Screen-element location data

= = = =

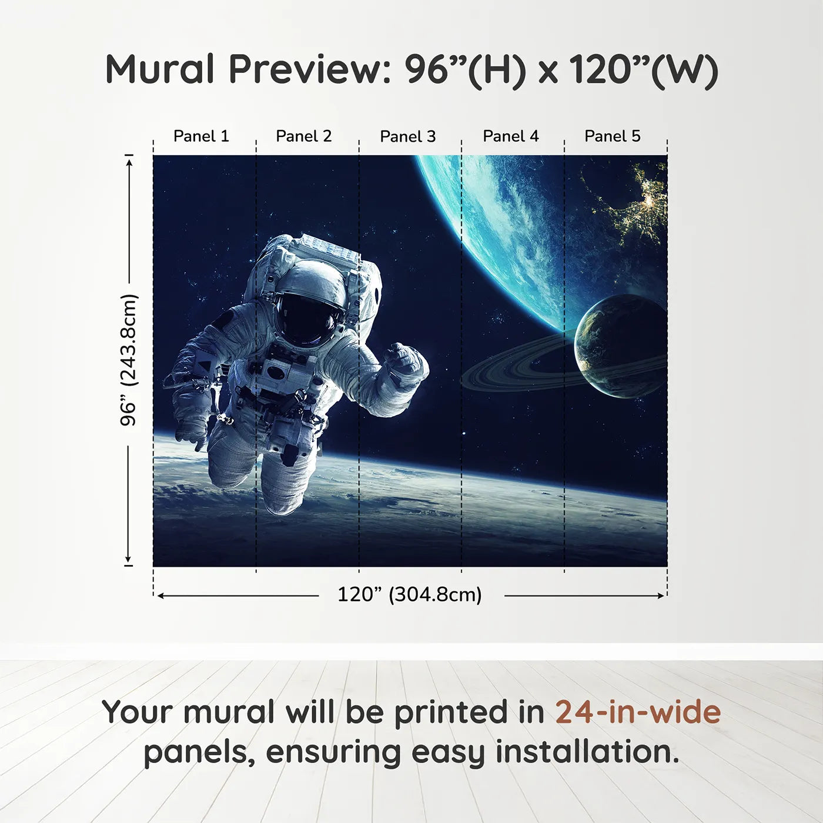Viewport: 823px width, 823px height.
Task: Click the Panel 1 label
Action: (201, 136)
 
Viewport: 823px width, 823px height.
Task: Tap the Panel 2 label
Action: (304, 136)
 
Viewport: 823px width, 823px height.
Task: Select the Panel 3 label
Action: (408, 136)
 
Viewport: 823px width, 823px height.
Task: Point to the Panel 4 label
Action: (511, 136)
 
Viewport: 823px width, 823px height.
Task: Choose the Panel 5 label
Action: (613, 136)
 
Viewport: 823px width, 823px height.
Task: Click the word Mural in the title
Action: (160, 69)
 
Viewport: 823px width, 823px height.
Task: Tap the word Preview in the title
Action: (305, 69)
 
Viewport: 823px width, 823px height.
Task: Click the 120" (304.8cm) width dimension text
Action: (410, 594)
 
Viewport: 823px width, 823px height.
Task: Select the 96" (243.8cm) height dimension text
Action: (128, 360)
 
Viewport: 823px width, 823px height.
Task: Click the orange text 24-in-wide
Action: (638, 712)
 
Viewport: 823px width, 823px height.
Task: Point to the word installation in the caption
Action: (587, 752)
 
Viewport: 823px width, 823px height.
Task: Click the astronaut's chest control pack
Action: (276, 373)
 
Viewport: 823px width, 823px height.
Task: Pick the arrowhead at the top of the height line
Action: (129, 160)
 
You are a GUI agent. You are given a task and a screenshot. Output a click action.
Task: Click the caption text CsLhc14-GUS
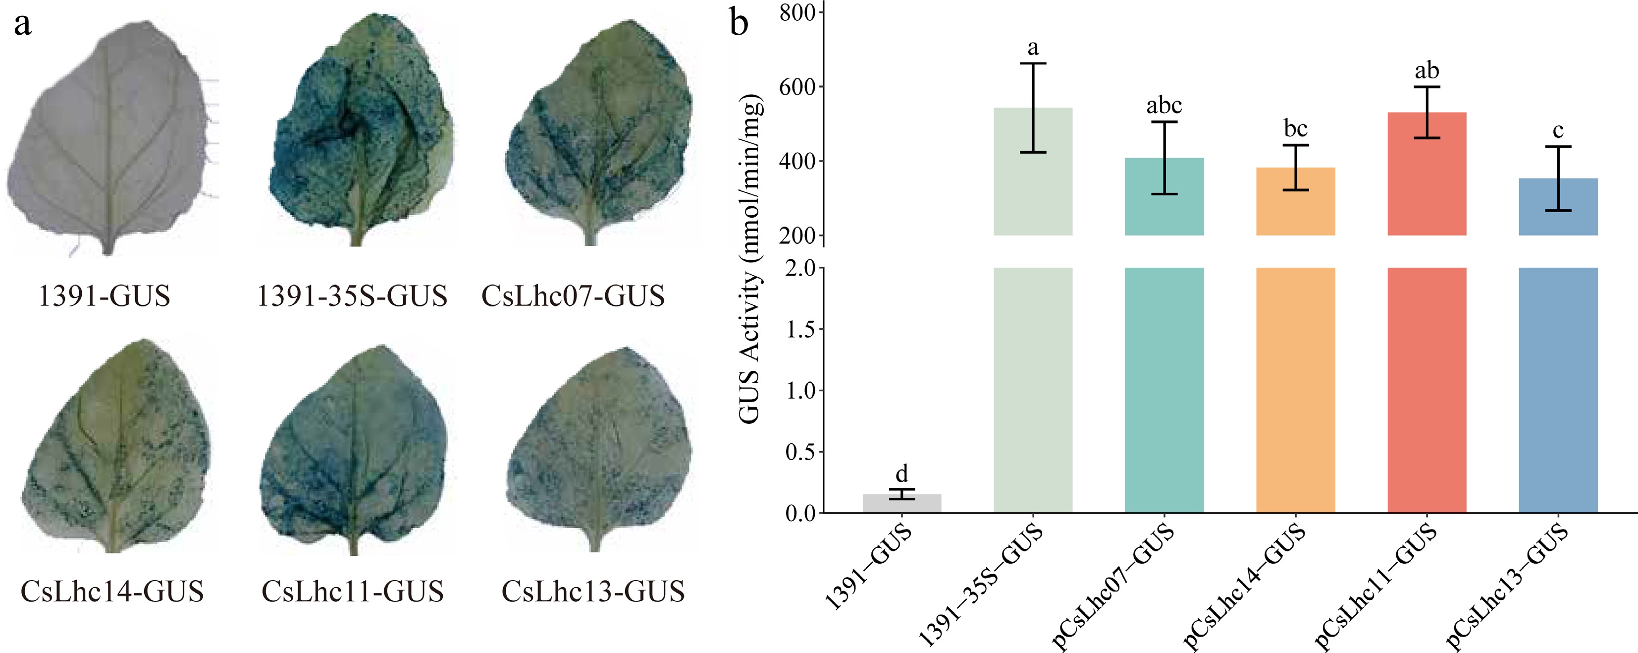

= = = =

* _Objective_: Can you write out the data above again with every "label" replaced by "tab", changing nothing else and leaving the pictures out?

* _Final result_:
Viewport: 823px width, 823px height.
Task: Click the Panel 1 tab
Action: (201, 136)
 
Viewport: 823px width, 823px height.
Task: Tap the Panel 2 tab
Action: (304, 136)
 
Viewport: 823px width, 823px height.
Task: Select the Panel 3 tab
Action: (408, 136)
 
Viewport: 823px width, 823px height.
Task: Point to the Panel 4 tab
Action: (511, 136)
 
Viewport: 823px width, 823px height.
Task: Choose the Panel 5 tab
Action: (613, 136)
 
Viewport: 823px width, 823px height.
Task: Click the word Mural in the title
Action: (160, 69)
 
Viewport: 823px width, 823px height.
Task: Tap the word Preview in the title
Action: (305, 69)
 
Viewport: 823px width, 823px height.
Task: Click the 120" (304.8cm) width dimension text
Action: (410, 594)
 
Viewport: 823px width, 823px height.
Task: Select the 96" (243.8cm) height dimension text
Action: (128, 360)
 
Viewport: 823px width, 823px height.
Task: Click the orange text 24-in-wide
Action: (638, 712)
 
Viewport: 823px width, 823px height.
Task: Point to the word installation in the caption
Action: (587, 752)
 
Viewport: 823px width, 823px height.
Task: Click the astronaut's chest control pack
Action: (276, 373)
 
Viewport: 823px width, 823px height.
Task: Pick the arrowhead at the top of the height line
Action: (129, 160)
 
You are a GUI agent. You are given a task and a screenshot. Output a click action.
Task: Click the caption text CsLhc14-GUS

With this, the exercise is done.